Menganggapi kebijakan OJK tersebut, Kepala Riset Praus Capital Marolop Alfred Nainggolan mengatakan, pembelian kembali (buyback) saham dapat menjadi salah satu sentimen positif terhadap pergerakan harga saham. “Buyback saham adalah aksi korporasi yang memberikan sentimen positif ke harga saham karena dapat menaikkan demand terhadap saham tersebut, sehingga harganya bisa terdorong naik,” terangnya.
Buyback tersebut, terang dia, juga dapat menjadi sinyal positif terhadap saham. Sebab, buyback menunjukan keyakinan manajemen terhadap prospek harga sahamnya kedepan. Buyback juga dapat mengurangi jumlah saham yang beredar, sehingga nilai EPS semakin besar.
Adapun, beberapa Himbara juga mulai bersiap memanfaatkan kebijakan tersebut. PT Bank Negara Indonesia (Persero) Tbk misalnya telah menyiapkan dana sekitar Rp1,5 triliun untuk mengeksekusi aksi buyback. Kemudian ada juga PT Bank Mandiri (Persero) Tbk yang siap merogoh kocek senilai Rp1,17 triliun untuk buyback saham.

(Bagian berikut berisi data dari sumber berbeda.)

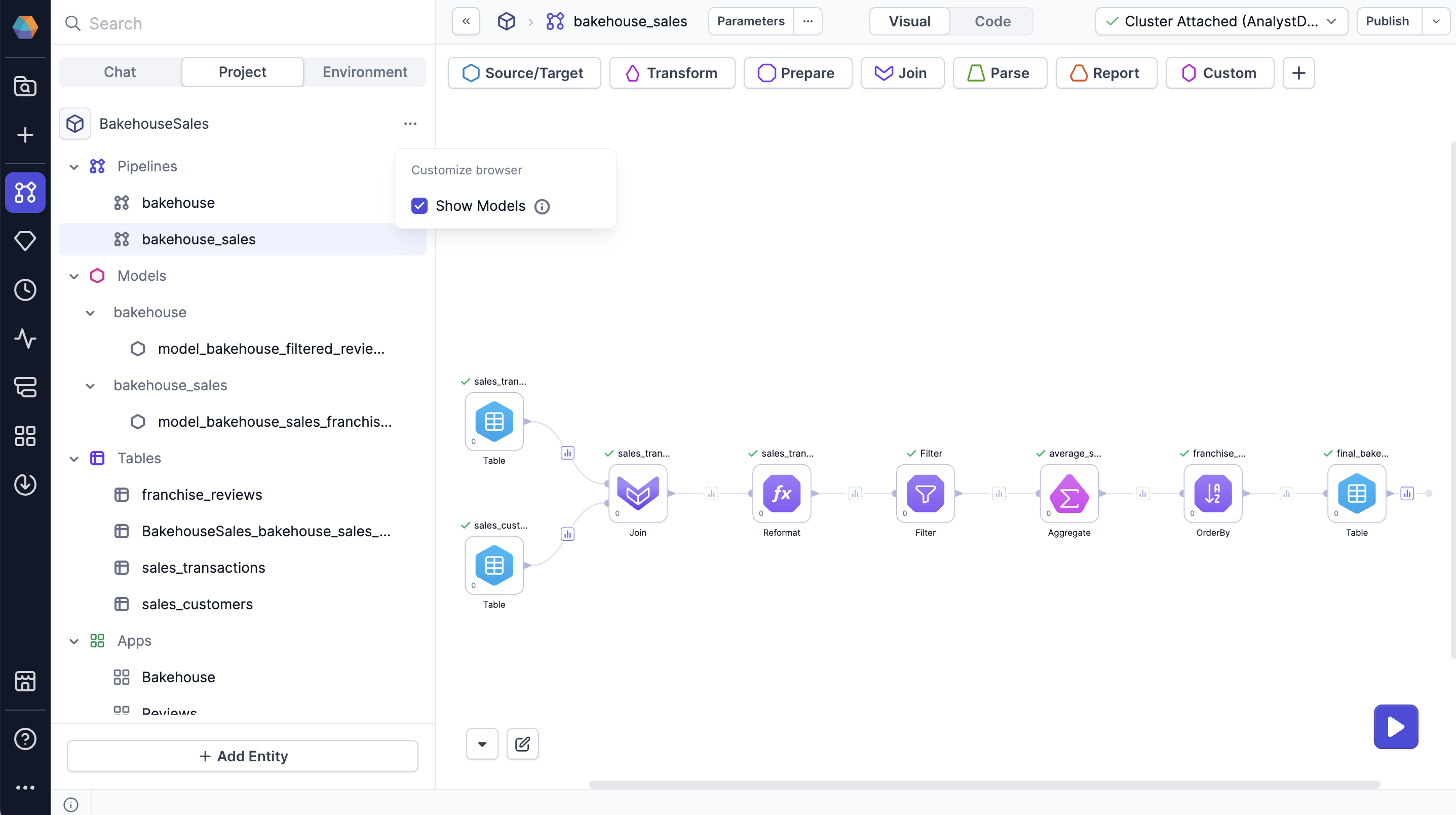Switch to Visual view
The image size is (1456, 815).
[909, 21]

PT Bank Tabungan Negara (Persero) Tbk. pun saat ini sedang mengkaji peluang pelaksanaan buyback saham. Sebab, harga saham perseroan saat ini dinilai sudah tak mencerminkan fundamental kinerja dan proyeksi bisnis perseroan pada tahun depan yang lebih positif dibandingkan persepsi pasar.
Merujuk pada kinerja saham sejumlah bank besar lainnya, kinerja saham BBTN diyakini tengah mengalami anomali dan tidak mencerminkan fundamental (undervalue). Berdasarkan data Bursa Efek Indonesia, harga saham BBTN ditutup di level 830 pada perdagangan Rabu (19/3).
Direktur Finance Bank BTN, Nofry Rony Poetra mengatakan BTN saat ini tengah mengkaji opsi buyback sebagai langkah untuk mengoptimalkan imbal hasil ke para pemegang saham.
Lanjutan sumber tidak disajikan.